Working data Block Start

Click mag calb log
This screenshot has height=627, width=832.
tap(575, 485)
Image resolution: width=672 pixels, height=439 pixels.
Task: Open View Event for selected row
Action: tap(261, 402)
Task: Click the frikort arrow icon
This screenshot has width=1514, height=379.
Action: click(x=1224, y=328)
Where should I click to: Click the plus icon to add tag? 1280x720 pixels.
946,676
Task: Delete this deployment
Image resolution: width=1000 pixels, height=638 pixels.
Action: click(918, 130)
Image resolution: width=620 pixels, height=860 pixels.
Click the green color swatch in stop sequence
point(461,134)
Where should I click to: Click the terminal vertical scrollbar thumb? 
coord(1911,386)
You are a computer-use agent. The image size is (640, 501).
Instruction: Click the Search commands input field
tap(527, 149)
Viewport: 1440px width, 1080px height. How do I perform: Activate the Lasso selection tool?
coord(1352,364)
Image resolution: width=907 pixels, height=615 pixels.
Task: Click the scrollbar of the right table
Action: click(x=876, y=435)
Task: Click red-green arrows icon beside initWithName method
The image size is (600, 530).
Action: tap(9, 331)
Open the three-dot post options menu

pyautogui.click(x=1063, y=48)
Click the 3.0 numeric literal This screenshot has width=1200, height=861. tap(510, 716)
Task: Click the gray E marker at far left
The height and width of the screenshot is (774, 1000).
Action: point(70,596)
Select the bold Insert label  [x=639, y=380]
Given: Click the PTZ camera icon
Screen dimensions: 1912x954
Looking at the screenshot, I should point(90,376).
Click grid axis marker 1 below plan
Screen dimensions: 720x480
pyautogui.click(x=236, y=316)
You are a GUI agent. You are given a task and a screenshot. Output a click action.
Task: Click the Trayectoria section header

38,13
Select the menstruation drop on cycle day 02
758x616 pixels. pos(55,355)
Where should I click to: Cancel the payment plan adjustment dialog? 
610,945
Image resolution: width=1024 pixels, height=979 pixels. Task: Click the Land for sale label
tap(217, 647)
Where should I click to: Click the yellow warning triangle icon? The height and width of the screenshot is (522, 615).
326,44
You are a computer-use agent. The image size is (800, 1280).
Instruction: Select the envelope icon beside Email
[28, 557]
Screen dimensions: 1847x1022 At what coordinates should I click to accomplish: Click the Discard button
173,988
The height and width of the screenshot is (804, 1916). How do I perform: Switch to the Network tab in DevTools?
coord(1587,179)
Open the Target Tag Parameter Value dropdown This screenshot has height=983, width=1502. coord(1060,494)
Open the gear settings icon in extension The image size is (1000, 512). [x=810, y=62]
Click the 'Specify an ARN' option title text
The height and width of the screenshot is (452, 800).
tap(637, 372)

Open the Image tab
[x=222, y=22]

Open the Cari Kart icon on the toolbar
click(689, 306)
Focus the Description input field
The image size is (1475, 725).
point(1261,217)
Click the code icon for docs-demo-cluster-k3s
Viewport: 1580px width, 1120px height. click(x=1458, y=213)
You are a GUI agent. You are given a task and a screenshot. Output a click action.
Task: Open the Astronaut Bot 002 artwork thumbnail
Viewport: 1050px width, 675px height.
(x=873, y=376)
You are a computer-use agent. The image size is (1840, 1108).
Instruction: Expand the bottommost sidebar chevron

Working data Block End

» Your goal: Every line of the material should be transcribed without alteration.

» Response to this task:
Click mag calb log
This screenshot has height=627, width=832.
tap(575, 485)
Image resolution: width=672 pixels, height=439 pixels.
Task: Open View Event for selected row
Action: tap(261, 402)
Task: Click the frikort arrow icon
This screenshot has width=1514, height=379.
Action: click(x=1224, y=328)
Where should I click to: Click the plus icon to add tag? 1280x720 pixels.
946,676
Task: Delete this deployment
Image resolution: width=1000 pixels, height=638 pixels.
Action: click(918, 130)
Image resolution: width=620 pixels, height=860 pixels.
Click the green color swatch in stop sequence
point(461,134)
Where should I click to: Click the terminal vertical scrollbar thumb? 
coord(1911,386)
You are a computer-use agent. The image size is (640, 501).
Instruction: Click the Search commands input field
tap(527, 149)
Viewport: 1440px width, 1080px height. How do I perform: Activate the Lasso selection tool?
coord(1352,364)
Image resolution: width=907 pixels, height=615 pixels.
Task: Click the scrollbar of the right table
Action: click(x=876, y=435)
Task: Click red-green arrows icon beside initWithName method
The image size is (600, 530).
Action: tap(9, 331)
Open the three-dot post options menu

pyautogui.click(x=1063, y=48)
Click the 3.0 numeric literal This screenshot has width=1200, height=861. tap(510, 716)
Task: Click the gray E marker at far left
The height and width of the screenshot is (774, 1000).
Action: point(70,596)
Select the bold Insert label  [x=639, y=380]
Given: Click the PTZ camera icon
Screen dimensions: 1912x954
Looking at the screenshot, I should point(90,376).
Click grid axis marker 1 below plan
Screen dimensions: 720x480
pyautogui.click(x=236, y=316)
You are a GUI agent. You are given a task and a screenshot. Output a click action.
Task: Click the Trayectoria section header

38,13
Select the menstruation drop on cycle day 02
758x616 pixels. pos(55,355)
Where should I click to: Cancel the payment plan adjustment dialog? 
610,945
Image resolution: width=1024 pixels, height=979 pixels. Task: Click the Land for sale label
tap(217, 647)
Where should I click to: Click the yellow warning triangle icon? The height and width of the screenshot is (522, 615).
326,44
You are a computer-use agent. The image size is (800, 1280).
Instruction: Select the envelope icon beside Email
[28, 557]
Screen dimensions: 1847x1022 At what coordinates should I click to accomplish: Click the Discard button
173,988
The height and width of the screenshot is (804, 1916). How do I perform: Switch to the Network tab in DevTools?
coord(1587,179)
Open the Target Tag Parameter Value dropdown This screenshot has height=983, width=1502. coord(1060,494)
Open the gear settings icon in extension The image size is (1000, 512). [x=810, y=62]
Click the 'Specify an ARN' option title text
The height and width of the screenshot is (452, 800).
tap(637, 372)

Open the Image tab
[x=222, y=22]

Open the Cari Kart icon on the toolbar
click(689, 306)
Focus the Description input field
The image size is (1475, 725).
point(1261,217)
Click the code icon for docs-demo-cluster-k3s
Viewport: 1580px width, 1120px height. click(x=1458, y=213)
You are a GUI agent. You are given a task and a screenshot. Output a click action.
Task: Open the Astronaut Bot 002 artwork thumbnail
Viewport: 1050px width, 675px height.
(x=873, y=376)
You are a computer-use agent. The image size is (1840, 1108).
Instruction: Expand the bottommost sidebar chevron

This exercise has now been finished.